Tram deragliato a Milano, al via le operazioni sulla scatola nera

Accertamento cruciale per far luce sull'incidente in cui sono morti due passeggeri

(ANSA) – MILANO, 14 MAG – Sono cominciate oggi a Milano le operazioni sulla scatola nera del tram della linea 9 che lo scorso 27 febbraio è deragliato in via Vittorio Veneto e si è andato a schiantare contro un muro. I morti sono stati 2 e molti i feriti.
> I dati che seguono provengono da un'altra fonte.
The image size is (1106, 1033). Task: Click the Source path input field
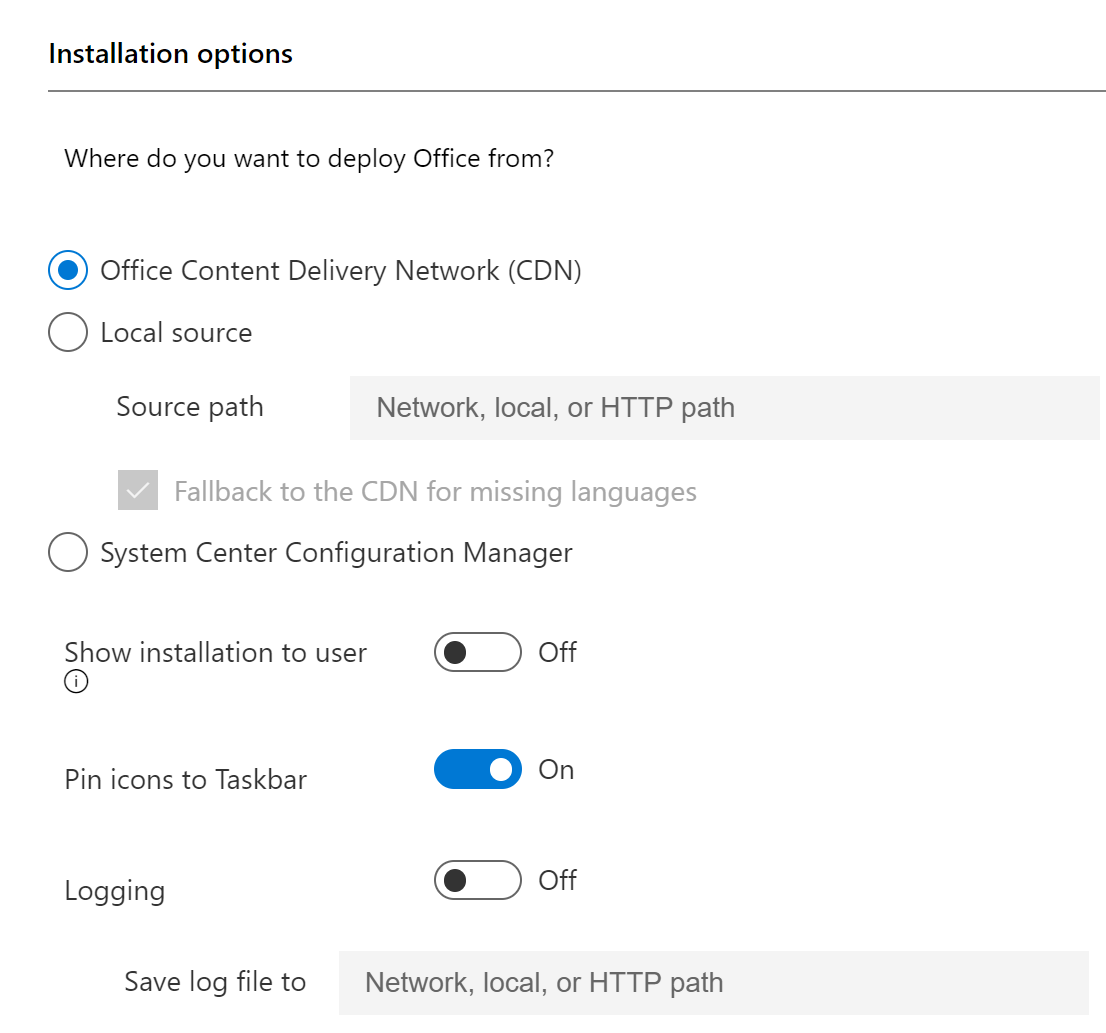pyautogui.click(x=724, y=408)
Nell’indagine coordinata dalla pm Corinna Carrara e dall’aggiunto Calogero Piscitello, e delegata alla Polizia Locale, il conducente, Pietro Montemurro, è indagato per disastro ferroviario, omicidio e lesioni colposo, Oggi, con l’affidamento dell’incarico a un tecnico, si starebbe procedendo con l’estrazione dei dati. L’accertamento, a differenza di quel che si sapeva in precedenza, è ripetibile. L’analisi del contenuto della scatola nera è molto importante per ricostruire la dinamica e capire se davvero si sia trattato di un errore umano dovuto a un malore del tranviere, come lui stesso ha sempre sostenuto, o a una distrazione per via di una telefonata o di un guasto tecnico del mezzo. Il dipendente Atm, interrogato su sua richiesta il primo aprile, come hanno riferito i suoi legali, Mirko Mazzali e Benedetto Tusa, ha detto agli inquirenti di essere "svenuto prima della fermata saltata, quando il tram era in accelerazione" indicando anche "il punto preciso" in cui aveva perso i sensi. Mentre "la telefonata con il suo collega" che gli viene contestata – 3 minuti e 40 secondi e fino a 12 secondi prima dell’incidente, "è durata al massimo un minuto e poi, come può succedere, non è stata chiusa", ha chiarito oltre un mese fa al pm. Gli esiti delle analisi sulla scatola nera sono nodali. (ANSA).